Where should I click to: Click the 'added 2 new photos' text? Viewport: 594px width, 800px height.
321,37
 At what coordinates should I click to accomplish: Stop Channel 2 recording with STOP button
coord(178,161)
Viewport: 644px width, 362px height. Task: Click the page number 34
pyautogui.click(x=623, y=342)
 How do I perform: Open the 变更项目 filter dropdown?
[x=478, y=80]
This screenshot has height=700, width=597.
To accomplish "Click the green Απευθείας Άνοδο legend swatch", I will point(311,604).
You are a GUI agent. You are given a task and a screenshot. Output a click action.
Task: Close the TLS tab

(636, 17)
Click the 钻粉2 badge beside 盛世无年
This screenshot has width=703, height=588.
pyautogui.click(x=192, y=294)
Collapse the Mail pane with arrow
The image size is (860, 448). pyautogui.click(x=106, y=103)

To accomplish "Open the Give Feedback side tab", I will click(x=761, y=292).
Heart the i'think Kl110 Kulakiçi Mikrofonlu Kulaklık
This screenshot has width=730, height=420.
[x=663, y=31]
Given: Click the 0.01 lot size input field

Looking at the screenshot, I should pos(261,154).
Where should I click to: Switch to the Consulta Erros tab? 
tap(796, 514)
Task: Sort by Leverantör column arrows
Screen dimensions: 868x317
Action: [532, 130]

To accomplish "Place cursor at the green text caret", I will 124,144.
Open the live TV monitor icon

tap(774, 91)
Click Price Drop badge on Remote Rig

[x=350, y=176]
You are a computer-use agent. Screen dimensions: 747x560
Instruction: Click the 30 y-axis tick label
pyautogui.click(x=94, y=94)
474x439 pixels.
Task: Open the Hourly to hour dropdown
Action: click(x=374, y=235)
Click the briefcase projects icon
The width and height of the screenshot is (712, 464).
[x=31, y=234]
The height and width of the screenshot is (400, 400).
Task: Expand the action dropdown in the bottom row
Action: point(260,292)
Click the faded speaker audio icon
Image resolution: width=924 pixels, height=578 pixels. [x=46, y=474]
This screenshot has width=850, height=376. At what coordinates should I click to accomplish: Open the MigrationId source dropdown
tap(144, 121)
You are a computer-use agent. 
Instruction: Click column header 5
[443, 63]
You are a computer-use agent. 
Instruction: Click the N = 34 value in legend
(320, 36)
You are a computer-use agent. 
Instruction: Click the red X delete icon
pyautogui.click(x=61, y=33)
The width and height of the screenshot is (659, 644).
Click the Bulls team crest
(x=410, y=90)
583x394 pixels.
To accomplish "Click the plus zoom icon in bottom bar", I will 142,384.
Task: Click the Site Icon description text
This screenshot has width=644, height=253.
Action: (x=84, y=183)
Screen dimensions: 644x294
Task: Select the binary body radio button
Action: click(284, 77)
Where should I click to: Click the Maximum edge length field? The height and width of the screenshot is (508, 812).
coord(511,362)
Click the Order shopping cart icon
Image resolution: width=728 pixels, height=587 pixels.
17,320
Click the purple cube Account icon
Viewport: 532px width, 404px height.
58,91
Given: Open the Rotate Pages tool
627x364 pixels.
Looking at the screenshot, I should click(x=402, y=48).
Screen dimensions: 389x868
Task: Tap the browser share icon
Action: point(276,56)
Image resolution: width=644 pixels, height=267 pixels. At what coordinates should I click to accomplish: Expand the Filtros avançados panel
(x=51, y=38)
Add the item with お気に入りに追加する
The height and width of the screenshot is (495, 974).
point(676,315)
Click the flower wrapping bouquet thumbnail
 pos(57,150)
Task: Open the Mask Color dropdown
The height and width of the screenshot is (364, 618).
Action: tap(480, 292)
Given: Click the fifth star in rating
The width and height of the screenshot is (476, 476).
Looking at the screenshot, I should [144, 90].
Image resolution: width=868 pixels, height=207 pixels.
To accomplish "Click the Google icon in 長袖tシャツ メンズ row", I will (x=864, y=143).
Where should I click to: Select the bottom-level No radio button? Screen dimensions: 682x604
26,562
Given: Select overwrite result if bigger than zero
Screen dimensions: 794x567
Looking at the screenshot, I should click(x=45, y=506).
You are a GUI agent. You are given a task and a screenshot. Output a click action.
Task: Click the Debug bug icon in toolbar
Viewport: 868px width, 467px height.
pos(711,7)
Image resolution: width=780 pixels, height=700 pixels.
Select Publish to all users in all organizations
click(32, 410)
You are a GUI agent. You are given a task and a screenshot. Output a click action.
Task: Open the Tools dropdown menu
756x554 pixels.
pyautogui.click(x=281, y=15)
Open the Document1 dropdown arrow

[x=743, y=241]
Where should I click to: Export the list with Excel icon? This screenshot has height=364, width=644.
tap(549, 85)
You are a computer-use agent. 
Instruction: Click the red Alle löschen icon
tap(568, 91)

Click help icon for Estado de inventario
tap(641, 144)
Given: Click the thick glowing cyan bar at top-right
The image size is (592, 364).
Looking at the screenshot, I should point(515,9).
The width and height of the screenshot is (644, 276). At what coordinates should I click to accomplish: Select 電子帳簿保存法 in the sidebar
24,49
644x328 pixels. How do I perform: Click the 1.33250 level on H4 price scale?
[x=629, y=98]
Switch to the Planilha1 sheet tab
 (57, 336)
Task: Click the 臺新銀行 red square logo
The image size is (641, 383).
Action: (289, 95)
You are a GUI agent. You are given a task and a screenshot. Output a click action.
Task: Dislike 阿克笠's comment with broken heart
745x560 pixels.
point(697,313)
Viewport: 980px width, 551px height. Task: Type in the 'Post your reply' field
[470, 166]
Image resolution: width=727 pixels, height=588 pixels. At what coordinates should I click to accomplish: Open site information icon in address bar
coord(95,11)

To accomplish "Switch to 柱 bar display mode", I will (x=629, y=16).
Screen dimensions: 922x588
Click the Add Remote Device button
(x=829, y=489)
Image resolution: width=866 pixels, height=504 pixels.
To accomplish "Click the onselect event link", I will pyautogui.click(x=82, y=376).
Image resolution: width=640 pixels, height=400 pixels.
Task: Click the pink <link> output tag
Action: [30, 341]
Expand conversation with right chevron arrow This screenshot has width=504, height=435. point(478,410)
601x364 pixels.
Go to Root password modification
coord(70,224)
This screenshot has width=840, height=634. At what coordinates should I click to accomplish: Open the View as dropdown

□ □ □

■ WHAT YOU ARE ASKED TO DO:
All of the material must be reproduced exactly.

■ OUTPUT FOR THIS TASK:
Where should I click to: Click the 'added 2 new photos' text? Viewport: 594px width, 800px height.
321,37
 At what coordinates should I click to accomplish: Stop Channel 2 recording with STOP button
coord(178,161)
Viewport: 644px width, 362px height. Task: Click the page number 34
pyautogui.click(x=623, y=342)
 How do I perform: Open the 变更项目 filter dropdown?
[x=478, y=80]
This screenshot has height=700, width=597.
To accomplish "Click the green Απευθείας Άνοδο legend swatch", I will point(311,604).
You are a GUI agent. You are given a task and a screenshot. Output a click action.
Task: Close the TLS tab

(636, 17)
Click the 钻粉2 badge beside 盛世无年
This screenshot has width=703, height=588.
pyautogui.click(x=192, y=294)
Collapse the Mail pane with arrow
The image size is (860, 448). pyautogui.click(x=106, y=103)

To accomplish "Open the Give Feedback side tab", I will click(x=761, y=292).
Heart the i'think Kl110 Kulakiçi Mikrofonlu Kulaklık
This screenshot has width=730, height=420.
[x=663, y=31]
Given: Click the 0.01 lot size input field

Looking at the screenshot, I should pos(261,154).
Where should I click to: Switch to the Consulta Erros tab? 
tap(796, 514)
Task: Sort by Leverantör column arrows
Screen dimensions: 868x317
Action: [532, 130]

To accomplish "Place cursor at the green text caret", I will 124,144.
Open the live TV monitor icon

tap(774, 91)
Click Price Drop badge on Remote Rig

[x=350, y=176]
You are a computer-use agent. Screen dimensions: 747x560
Instruction: Click the 30 y-axis tick label
pyautogui.click(x=94, y=94)
474x439 pixels.
Task: Open the Hourly to hour dropdown
Action: click(x=374, y=235)
Click the briefcase projects icon
The width and height of the screenshot is (712, 464).
[x=31, y=234]
The height and width of the screenshot is (400, 400).
Task: Expand the action dropdown in the bottom row
Action: point(260,292)
Click the faded speaker audio icon
Image resolution: width=924 pixels, height=578 pixels. [x=46, y=474]
This screenshot has width=850, height=376. At what coordinates should I click to accomplish: Open the MigrationId source dropdown
tap(144, 121)
You are a computer-use agent. 
Instruction: Click column header 5
[443, 63]
You are a computer-use agent. 
Instruction: Click the N = 34 value in legend
(320, 36)
You are a computer-use agent. 
Instruction: Click the red X delete icon
pyautogui.click(x=61, y=33)
The width and height of the screenshot is (659, 644).
Click the Bulls team crest
(x=410, y=90)
583x394 pixels.
To accomplish "Click the plus zoom icon in bottom bar", I will 142,384.
Task: Click the Site Icon description text
This screenshot has width=644, height=253.
Action: (x=84, y=183)
Screen dimensions: 644x294
Task: Select the binary body radio button
Action: click(284, 77)
Where should I click to: Click the Maximum edge length field? The height and width of the screenshot is (508, 812).
coord(511,362)
Click the Order shopping cart icon
Image resolution: width=728 pixels, height=587 pixels.
17,320
Click the purple cube Account icon
Viewport: 532px width, 404px height.
58,91
Given: Open the Rotate Pages tool
627x364 pixels.
Looking at the screenshot, I should click(x=402, y=48).
Screen dimensions: 389x868
Task: Tap the browser share icon
Action: point(276,56)
Image resolution: width=644 pixels, height=267 pixels. At what coordinates should I click to accomplish: Expand the Filtros avançados panel
(x=51, y=38)
Add the item with お気に入りに追加する
The height and width of the screenshot is (495, 974).
point(676,315)
Click the flower wrapping bouquet thumbnail
 pos(57,150)
Task: Open the Mask Color dropdown
The height and width of the screenshot is (364, 618).
Action: tap(480, 292)
Given: Click the fifth star in rating
The width and height of the screenshot is (476, 476).
Looking at the screenshot, I should [144, 90].
Image resolution: width=868 pixels, height=207 pixels.
To accomplish "Click the Google icon in 長袖tシャツ メンズ row", I will (x=864, y=143).
Where should I click to: Select the bottom-level No radio button? Screen dimensions: 682x604
26,562
Given: Select overwrite result if bigger than zero
Screen dimensions: 794x567
Looking at the screenshot, I should click(x=45, y=506).
You are a GUI agent. You are given a task and a screenshot. Output a click action.
Task: Click the Debug bug icon in toolbar
Viewport: 868px width, 467px height.
pos(711,7)
Image resolution: width=780 pixels, height=700 pixels.
Select Publish to all users in all organizations
click(32, 410)
You are a GUI agent. You are given a task and a screenshot. Output a click action.
Task: Open the Tools dropdown menu
756x554 pixels.
pyautogui.click(x=281, y=15)
Open the Document1 dropdown arrow

[x=743, y=241]
Where should I click to: Export the list with Excel icon? This screenshot has height=364, width=644.
tap(549, 85)
You are a computer-use agent. 
Instruction: Click the red Alle löschen icon
tap(568, 91)

Click help icon for Estado de inventario
tap(641, 144)
Given: Click the thick glowing cyan bar at top-right
The image size is (592, 364).
Looking at the screenshot, I should point(515,9).
The width and height of the screenshot is (644, 276). At what coordinates should I click to accomplish: Select 電子帳簿保存法 in the sidebar
24,49
644x328 pixels. How do I perform: Click the 1.33250 level on H4 price scale?
[x=629, y=98]
Switch to the Planilha1 sheet tab
 (57, 336)
Task: Click the 臺新銀行 red square logo
The image size is (641, 383).
Action: (289, 95)
You are a GUI agent. You are given a task and a screenshot. Output a click action.
Task: Dislike 阿克笠's comment with broken heart
745x560 pixels.
point(697,313)
Viewport: 980px width, 551px height. Task: Type in the 'Post your reply' field
[470, 166]
Image resolution: width=727 pixels, height=588 pixels. At what coordinates should I click to accomplish: Open site information icon in address bar
coord(95,11)

To accomplish "Switch to 柱 bar display mode", I will (x=629, y=16).
Screen dimensions: 922x588
Click the Add Remote Device button
(x=829, y=489)
Image resolution: width=866 pixels, height=504 pixels.
To accomplish "Click the onselect event link", I will pyautogui.click(x=82, y=376).
Image resolution: width=640 pixels, height=400 pixels.
Task: Click the pink <link> output tag
Action: [30, 341]
Expand conversation with right chevron arrow This screenshot has width=504, height=435. point(478,410)
601x364 pixels.
Go to Root password modification
coord(70,224)
This screenshot has width=840, height=634. At what coordinates should I click to accomplish: Open the View as dropdown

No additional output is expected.